• [RECORD EXTRACTS]

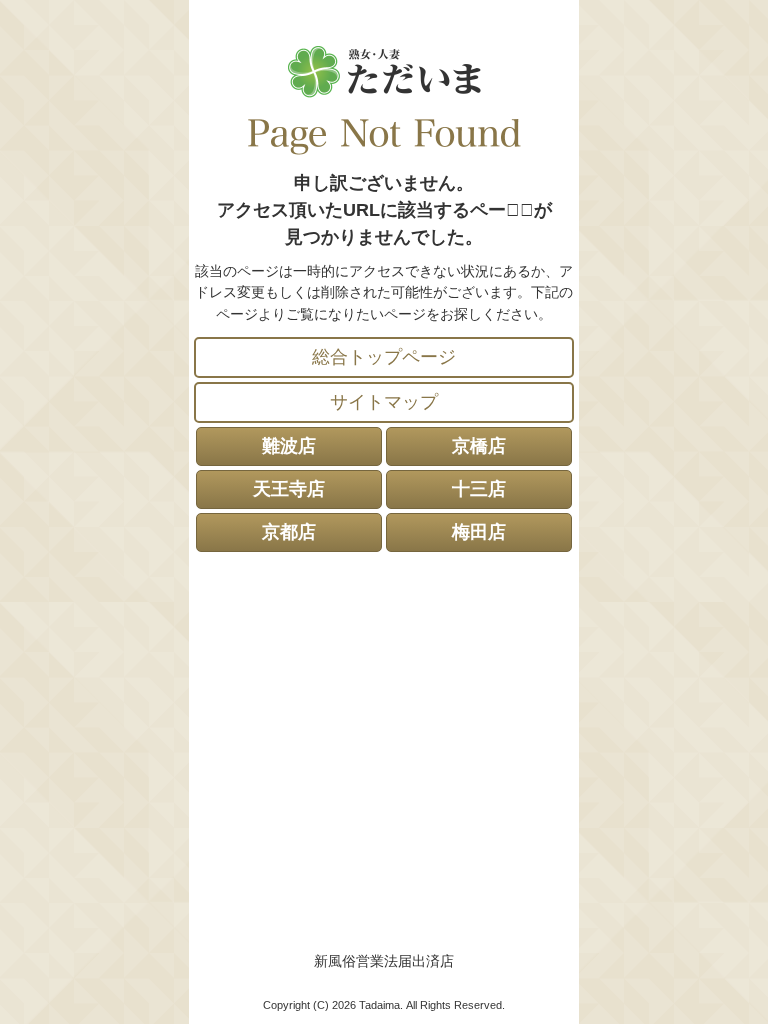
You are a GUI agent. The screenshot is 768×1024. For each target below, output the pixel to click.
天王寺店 (289, 489)
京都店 (289, 532)
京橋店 (479, 446)
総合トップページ (384, 357)
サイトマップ (384, 402)
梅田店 (479, 532)
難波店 (289, 446)
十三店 (479, 489)
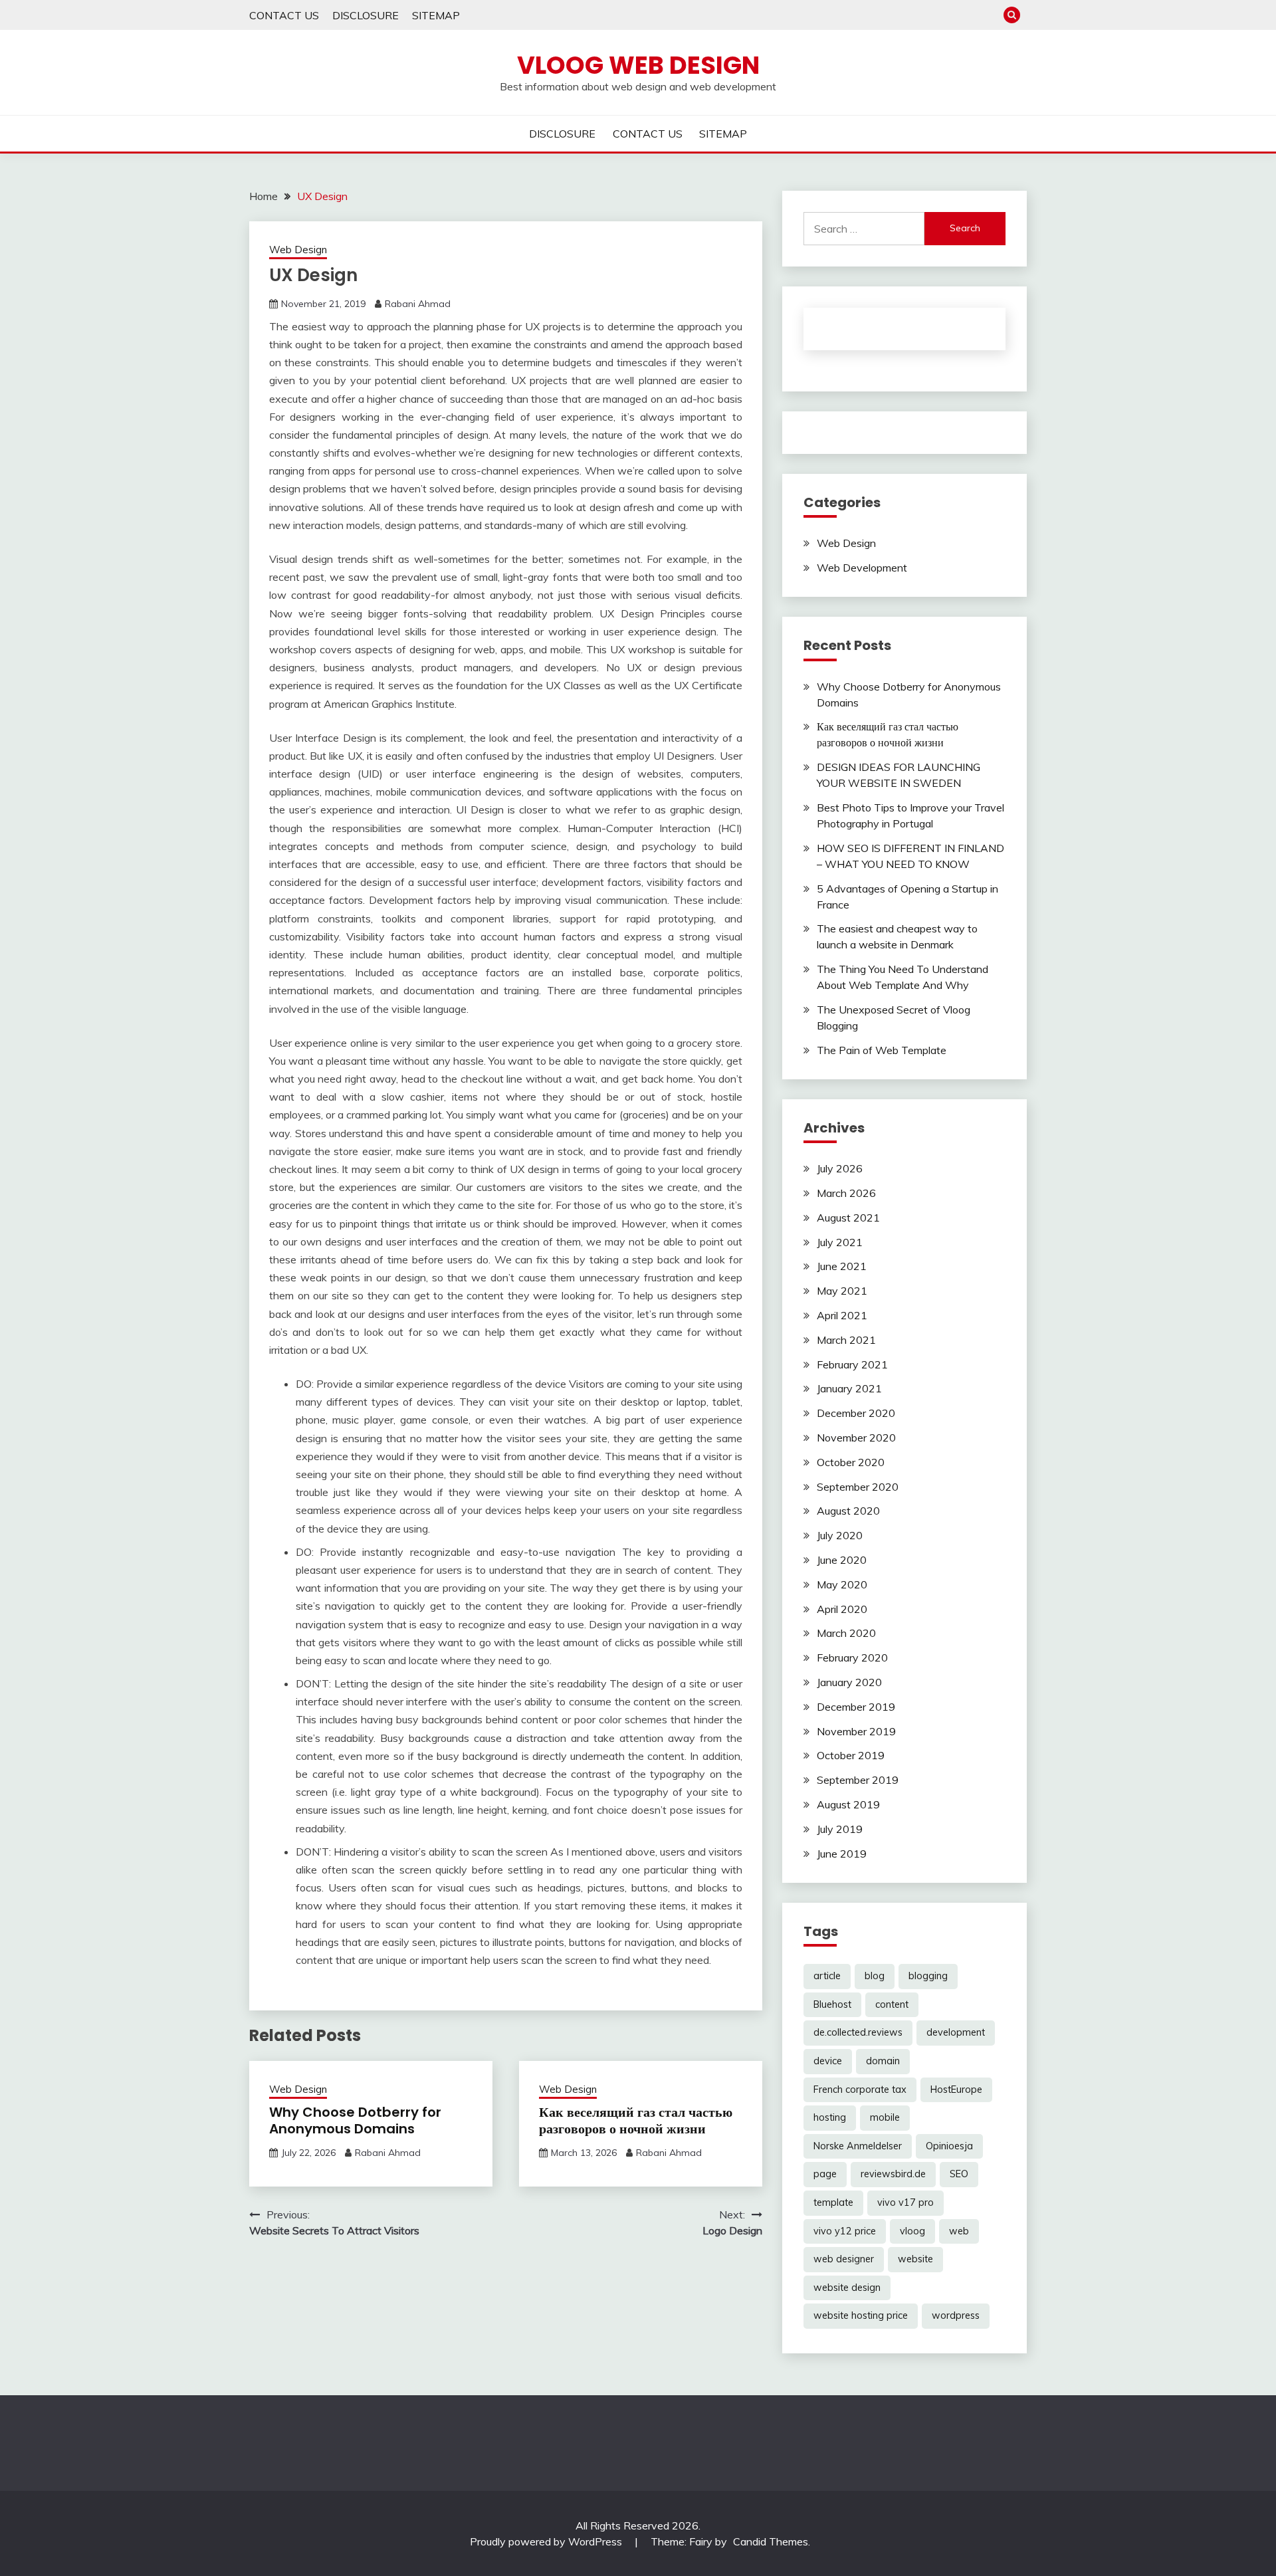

• [EXERCISE BRIEF]
Strip the images and return the remaining data exactly.

• [WRITTEN RESPONSE]
You are a GUI agent. The screenshot is 768×1024. For each target below, output the pixel to click.
天王寺店 (289, 489)
京都店 (289, 532)
京橋店 (479, 446)
総合トップページ (384, 357)
サイトマップ (384, 402)
梅田店 (479, 532)
難波店 (289, 446)
十三店 (479, 489)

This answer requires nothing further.